[Leaplist] coding - rdbms, revisions, and fks
John Simpson
jms1 at jms1.net
Fri Dec 4 01:52:40 EST 2009
On 2009-12-03, at 2241, Phil Barnett wrote:
>
> You can certainly do this, but it's wasteful.
>
> All you really need in the history is:
>
> 1. Original records that generated the mailing that don't change. If you
> need to edit them, save a new different copy with a new differnent id. Link
> the two records together so you know they are cousins.
>
> 2. History tables with dates and pointers to the original records.
>
> This consumes less space.
>
> Duplicating data that is already in the system is wasteful if you can refer
> to an original copy of it.
one, disk space is cheap these days.
two, you are correct- it's nowhere near an optimal design. however it does separate the archives from the live data, and it allows reports to be run based entirely on the history table, which leaves the live tables free for edits, since you won't have to worry about locking issues slowing things down.
although now you've got me thinking, and that can be a dangerous thing.
so here's another idea.
in the tables where values might change (i.e. person and address) have a second integer field called "rev", and make the table's primary key the combination of the ID and rev fields. whenever an entity is first created, that's "rev 1" for that person/address. when an entity is changed, insert a new record with the same ID value and "rev 2". the next change would be rev 3, and so forth. (personally i would use rev values starting from zero, but that's just me.)
each new record would contain all of the same data from its predecessor, with changes made as appropriate- so that each record can potentially be used by itself (i.e. if you fix a typo, you don't want "rev 2" to have ONLY the new corrected spelling of the city, with the other fields empty to reflect the concept of "use the data from the previous version". that's just asking for trouble.)
obviously you'll have to modify some of your existing code.
in the code which allows users to edit records, instead of sending a SELECT statement, you would need to send an INSERT statement using the existing data, substituting new values as needed, and with the rev number incremented. (this also means that these tables would only need SELECT and INSERT permissions for the app user, since there would be no more UPDATE.)
in the code which actually does a mailing... i'm sure your existing SELECT query to get the address data for doing a mailing is complex enough as it is, so here's a way which is easier to implement and will probably run faster than trying to force the SQL server to only return those records which have the highest rev for that aid value...
first start a transaction, to ensure that the data doesn't change between the two queries.

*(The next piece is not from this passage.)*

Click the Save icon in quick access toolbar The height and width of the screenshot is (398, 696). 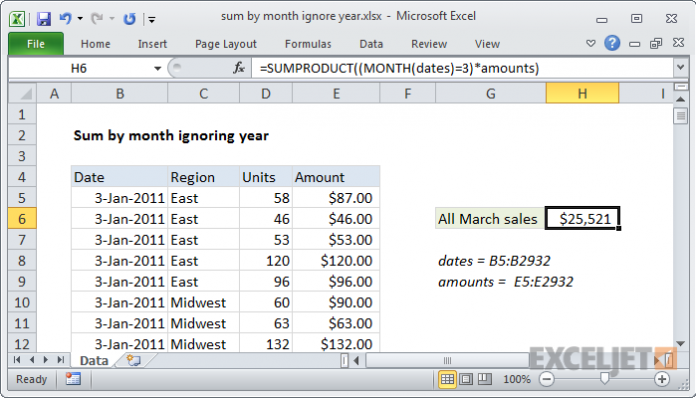[44, 19]
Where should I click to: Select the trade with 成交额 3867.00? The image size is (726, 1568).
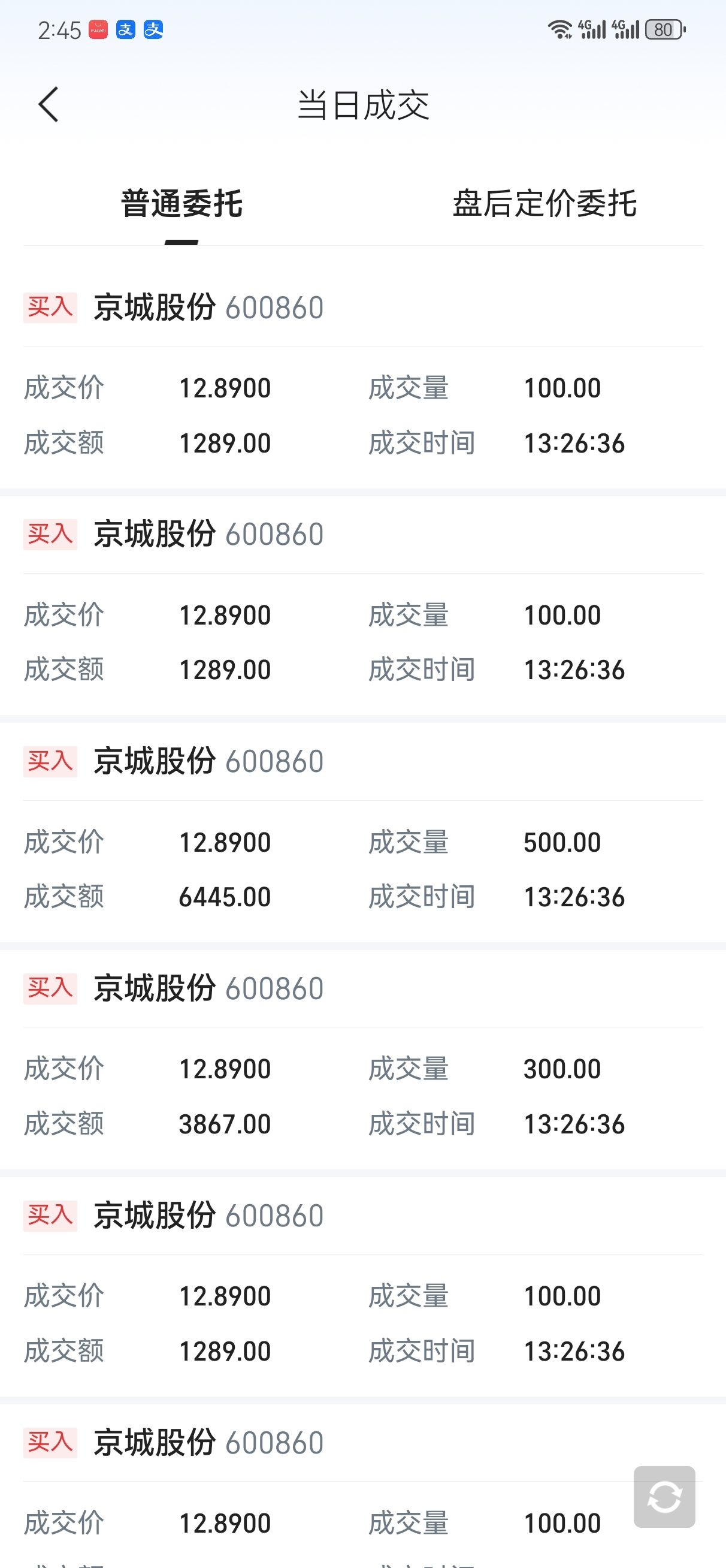(x=225, y=1124)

then send the first query, which gets the highest revs assiciated with each entity. store these values in memory. (i'm not sure what language you're using, but i would almost certainly be using perl, and this is a perfect job for a hash.) the query would look like this:
SELECT aid,max(rev) FROM addresses GROUP BY aid
then send your existing query to find the addresses which are eligible, but add the "rev" field to the list of fields you're SELECTing. then, as you step through the records which come back from the query, if the rev value is not the same as the value you have in memory, ignore that record (because the one with the highest rev is presumably in the result set as well.)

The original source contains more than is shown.